== RECORDS FOR THE TASK ==

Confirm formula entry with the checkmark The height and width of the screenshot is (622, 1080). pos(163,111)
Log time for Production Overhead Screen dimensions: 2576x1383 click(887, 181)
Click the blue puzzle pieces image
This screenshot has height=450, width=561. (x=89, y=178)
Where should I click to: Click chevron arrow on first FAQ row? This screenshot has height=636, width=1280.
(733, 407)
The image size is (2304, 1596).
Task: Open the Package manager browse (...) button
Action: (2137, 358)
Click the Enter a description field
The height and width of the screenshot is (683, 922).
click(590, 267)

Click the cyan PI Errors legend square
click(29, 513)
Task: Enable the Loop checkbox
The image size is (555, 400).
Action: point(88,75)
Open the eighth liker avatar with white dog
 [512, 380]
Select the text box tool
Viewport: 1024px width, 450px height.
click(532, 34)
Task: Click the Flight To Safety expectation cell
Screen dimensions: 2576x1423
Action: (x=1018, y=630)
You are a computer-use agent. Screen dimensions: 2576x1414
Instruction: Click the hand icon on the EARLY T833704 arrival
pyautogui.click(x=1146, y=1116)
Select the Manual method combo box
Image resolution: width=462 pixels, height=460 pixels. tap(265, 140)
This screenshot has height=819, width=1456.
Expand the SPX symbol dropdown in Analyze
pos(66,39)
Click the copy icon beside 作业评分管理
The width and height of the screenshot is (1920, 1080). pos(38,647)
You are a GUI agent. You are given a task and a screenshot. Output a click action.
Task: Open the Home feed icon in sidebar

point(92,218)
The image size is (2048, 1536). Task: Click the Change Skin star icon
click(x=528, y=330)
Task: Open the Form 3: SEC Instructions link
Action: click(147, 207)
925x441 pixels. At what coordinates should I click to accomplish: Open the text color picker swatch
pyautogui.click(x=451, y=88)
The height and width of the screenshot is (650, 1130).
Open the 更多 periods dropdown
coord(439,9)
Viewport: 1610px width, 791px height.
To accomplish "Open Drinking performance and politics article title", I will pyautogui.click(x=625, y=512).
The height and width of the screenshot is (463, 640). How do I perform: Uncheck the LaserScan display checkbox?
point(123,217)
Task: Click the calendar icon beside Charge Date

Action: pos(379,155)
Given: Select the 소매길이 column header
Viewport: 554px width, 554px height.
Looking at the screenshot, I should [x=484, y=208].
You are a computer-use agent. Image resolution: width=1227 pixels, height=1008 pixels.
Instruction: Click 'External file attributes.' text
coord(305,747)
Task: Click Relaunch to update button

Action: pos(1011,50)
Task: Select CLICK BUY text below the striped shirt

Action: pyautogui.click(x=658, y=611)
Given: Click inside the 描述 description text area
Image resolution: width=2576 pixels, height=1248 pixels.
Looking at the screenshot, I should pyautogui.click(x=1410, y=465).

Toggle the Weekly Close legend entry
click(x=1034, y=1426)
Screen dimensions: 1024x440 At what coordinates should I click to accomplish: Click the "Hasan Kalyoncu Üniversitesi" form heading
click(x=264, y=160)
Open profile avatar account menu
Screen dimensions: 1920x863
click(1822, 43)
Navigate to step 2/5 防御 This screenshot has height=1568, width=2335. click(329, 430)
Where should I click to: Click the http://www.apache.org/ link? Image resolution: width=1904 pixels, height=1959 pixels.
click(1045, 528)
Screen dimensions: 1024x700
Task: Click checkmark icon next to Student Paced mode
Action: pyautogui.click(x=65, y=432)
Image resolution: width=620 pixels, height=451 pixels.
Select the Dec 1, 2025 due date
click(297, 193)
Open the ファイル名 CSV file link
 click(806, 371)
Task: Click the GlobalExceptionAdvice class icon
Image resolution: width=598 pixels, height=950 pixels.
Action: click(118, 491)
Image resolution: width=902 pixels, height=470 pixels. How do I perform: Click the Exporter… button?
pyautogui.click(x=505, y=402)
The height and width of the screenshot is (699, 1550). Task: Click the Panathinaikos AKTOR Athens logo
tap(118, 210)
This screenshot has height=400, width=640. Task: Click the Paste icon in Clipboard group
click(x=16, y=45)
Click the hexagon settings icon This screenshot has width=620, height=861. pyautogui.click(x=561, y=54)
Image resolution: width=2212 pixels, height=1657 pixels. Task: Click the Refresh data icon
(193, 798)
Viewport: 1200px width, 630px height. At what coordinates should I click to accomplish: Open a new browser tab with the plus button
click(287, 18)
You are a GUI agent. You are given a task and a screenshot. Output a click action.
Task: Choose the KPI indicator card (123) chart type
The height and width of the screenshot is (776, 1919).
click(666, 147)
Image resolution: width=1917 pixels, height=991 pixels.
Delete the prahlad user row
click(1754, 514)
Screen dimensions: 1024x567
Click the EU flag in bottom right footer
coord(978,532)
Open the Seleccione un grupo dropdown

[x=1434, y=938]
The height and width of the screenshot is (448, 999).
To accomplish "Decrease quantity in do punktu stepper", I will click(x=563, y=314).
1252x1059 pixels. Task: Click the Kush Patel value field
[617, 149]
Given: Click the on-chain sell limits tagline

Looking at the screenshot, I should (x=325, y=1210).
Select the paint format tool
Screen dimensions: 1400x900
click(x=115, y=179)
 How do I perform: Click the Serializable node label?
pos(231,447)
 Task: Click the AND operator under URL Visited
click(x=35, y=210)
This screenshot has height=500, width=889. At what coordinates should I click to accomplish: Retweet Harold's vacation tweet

===

DIRECTIVE:
Recast all of the material above as a JSON list of strings, one string per line, leaving out the blank lines.

CORRECT OUTPUT:
[
  "Confirm formula entry with the checkmark The height and width of the screenshot is (622, 1080). pos(163,111)",
  "Log time for Production Overhead Screen dimensions: 2576x1383 click(887, 181)",
  "Click the blue puzzle pieces image",
  "This screenshot has height=450, width=561. (x=89, y=178)",
  "Where should I click to: Click chevron arrow on first FAQ row? This screenshot has height=636, width=1280.",
  "(733, 407)",
  "The image size is (2304, 1596).",
  "Task: Open the Package manager browse (...) button",
  "Action: (2137, 358)",
  "Click the Enter a description field",
  "The height and width of the screenshot is (683, 922).",
  "click(590, 267)",
  "Click the cyan PI Errors legend square",
  "click(29, 513)",
  "Task: Enable the Loop checkbox",
  "The image size is (555, 400).",
  "Action: point(88,75)",
  "Open the eighth liker avatar with white dog",
  " [512, 380]",
  "Select the text box tool",
  "Viewport: 1024px width, 450px height.",
  "click(532, 34)",
  "Task: Click the Flight To Safety expectation cell",
  "Screen dimensions: 2576x1423",
  "Action: (x=1018, y=630)",
  "You are a computer-use agent. Screen dimensions: 2576x1414",
  "Instruction: Click the hand icon on the EARLY T833704 arrival",
  "pyautogui.click(x=1146, y=1116)",
  "Select the Manual method combo box",
  "Image resolution: width=462 pixels, height=460 pixels. tap(265, 140)",
  "This screenshot has height=819, width=1456.",
  "Expand the SPX symbol dropdown in Analyze",
  "pos(66,39)",
  "Click the copy icon beside 作业评分管理",
  "The width and height of the screenshot is (1920, 1080). pos(38,647)",
  "You are a GUI agent. You are given a task and a screenshot. Output a click action.",
  "Task: Open the Home feed icon in sidebar",
  "point(92,218)",
  "The image size is (2048, 1536). Task: Click the Change Skin star icon",
  "click(x=528, y=330)",
  "Task: Open the Form 3: SEC Instructions link",
  "Action: click(147, 207)",
  "925x441 pixels. At what coordinates should I click to accomplish: Open the text color picker swatch",
  "pyautogui.click(x=451, y=88)",
  "The height and width of the screenshot is (650, 1130).",
  "Open the 更多 periods dropdown",
  "coord(439,9)",
  "Viewport: 1610px width, 791px height.",
  "To accomplish \"Open Drinking performance and politics article title\", I will pyautogui.click(x=625, y=512).",
  "The height and width of the screenshot is (463, 640). How do I perform: Uncheck the LaserScan display checkbox?",
  "point(123,217)",
  "Task: Click the calendar icon beside Charge Date",
  "Action: pos(379,155)",
  "Given: Select the 소매길이 column header",
  "Viewport: 554px width, 554px height.",
  "Looking at the screenshot, I should [x=484, y=208].",
  "You are a computer-use agent. Image resolution: width=1227 pixels, height=1008 pixels.",
  "Instruction: Click 'External file attributes.' text",
  "coord(305,747)",
  "Task: Click Relaunch to update button",
  "Action: pos(1011,50)",
  "Task: Select CLICK BUY text below the striped shirt",
  "Action: pyautogui.click(x=658, y=611)",
  "Given: Click inside the 描述 description text area",
  "Image resolution: width=2576 pixels, height=1248 pixels.",
  "Looking at the screenshot, I should pyautogui.click(x=1410, y=465).",
  "Toggle the Weekly Close legend entry",
  "click(x=1034, y=1426)",
  "Screen dimensions: 1024x440 At what coordinates should I click to accomplish: Click the \"Hasan Kalyoncu Üniversitesi\" form heading",
  "click(x=264, y=160)",
  "Open profile avatar account menu",
  "Screen dimensions: 1920x863",
  "click(1822, 43)",
  "Navigate to step 2/5 防御 This screenshot has height=1568, width=2335. click(329, 430)",
  "Where should I click to: Click the http://www.apache.org/ link? Image resolution: width=1904 pixels, height=1959 pixels.",
  "click(1045, 528)",
  "Screen dimensions: 1024x700",
  "Task: Click checkmark icon next to Student Paced mode",
  "Action: pyautogui.click(x=65, y=432)",
  "Image resolution: width=620 pixels, height=451 pixels.",
  "Select the Dec 1, 2025 due date",
  "click(297, 193)",
  "Open the ファイル名 CSV file link",
  " click(806, 371)",
  "Task: Click the GlobalExceptionAdvice class icon",
  "Image resolution: width=598 pixels, height=950 pixels.",
  "Action: click(118, 491)",
  "Image resolution: width=902 pixels, height=470 pixels. How do I perform: Click the Exporter… button?",
  "pyautogui.click(x=505, y=402)",
  "The height and width of the screenshot is (699, 1550). Task: Click the Panathinaikos AKTOR Athens logo",
  "tap(118, 210)",
  "This screenshot has height=400, width=640. Task: Click the Paste icon in Clipboard group",
  "click(x=16, y=45)",
  "Click the hexagon settings icon This screenshot has width=620, height=861. pyautogui.click(x=561, y=54)",
  "Image resolution: width=2212 pixels, height=1657 pixels. Task: Click the Refresh data icon",
  "(193, 798)",
  "Viewport: 1200px width, 630px height. At what coordinates should I click to accomplish: Open a new browser tab with the plus button",
  "click(287, 18)",
  "You are a GUI agent. You are given a task and a screenshot. Output a click action.",
  "Task: Choose the KPI indicator card (123) chart type",
  "The height and width of the screenshot is (776, 1919).",
  "click(666, 147)",
  "Image resolution: width=1917 pixels, height=991 pixels.",
  "Delete the prahlad user row",
  "click(1754, 514)",
  "Screen dimensions: 1024x567",
  "Click the EU flag in bottom right footer",
  "coord(978,532)",
  "Open the Seleccione un grupo dropdown",
  "[x=1434, y=938]",
  "The height and width of the screenshot is (448, 999).",
  "To accomplish \"Decrease quantity in do punktu stepper\", I will click(x=563, y=314).",
  "1252x1059 pixels. Task: Click the Kush Patel value field",
  "[617, 149]",
  "Given: Click the on-chain sell limits tagline",
  "Looking at the screenshot, I should (x=325, y=1210).",
  "Select the paint format tool",
  "Screen dimensions: 1400x900",
  "click(x=115, y=179)",
  " How do I perform: Click the Serializable node label?",
  "pos(231,447)",
  " Task: Click the AND operator under URL Visited",
  "click(x=35, y=210)",
  "This screenshot has height=500, width=889. At what coordinates should I click to accomplish: Retweet Harold's vacation tweet"
]